# Short exercise
Find each line of the data below that contains the string "accomplish" and copy it out. Treat uppercase and lowercase as different.

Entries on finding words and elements
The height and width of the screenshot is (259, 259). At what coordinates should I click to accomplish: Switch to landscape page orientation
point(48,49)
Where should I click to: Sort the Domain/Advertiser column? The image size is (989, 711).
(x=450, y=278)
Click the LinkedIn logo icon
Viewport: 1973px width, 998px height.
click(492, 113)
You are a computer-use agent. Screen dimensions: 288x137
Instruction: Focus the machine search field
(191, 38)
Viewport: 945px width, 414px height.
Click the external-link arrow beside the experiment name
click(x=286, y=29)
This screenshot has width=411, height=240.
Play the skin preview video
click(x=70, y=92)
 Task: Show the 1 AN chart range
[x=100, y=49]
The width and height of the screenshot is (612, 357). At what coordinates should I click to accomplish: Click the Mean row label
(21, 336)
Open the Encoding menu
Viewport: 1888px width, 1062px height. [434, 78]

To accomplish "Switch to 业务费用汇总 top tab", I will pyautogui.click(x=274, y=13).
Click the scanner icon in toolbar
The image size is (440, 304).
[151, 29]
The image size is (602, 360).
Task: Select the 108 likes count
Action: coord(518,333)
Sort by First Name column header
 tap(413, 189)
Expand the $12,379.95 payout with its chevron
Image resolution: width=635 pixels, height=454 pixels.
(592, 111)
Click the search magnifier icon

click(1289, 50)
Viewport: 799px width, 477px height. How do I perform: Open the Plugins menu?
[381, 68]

# Task result
The height and width of the screenshot is (259, 259). At what coordinates should I click to accomplish: Switch to landscape page orientation
The width and height of the screenshot is (612, 357). At what coordinates should I click to accomplish: Click the Mean row label
To accomplish "Switch to 业务费用汇总 top tab", I will pyautogui.click(x=274, y=13).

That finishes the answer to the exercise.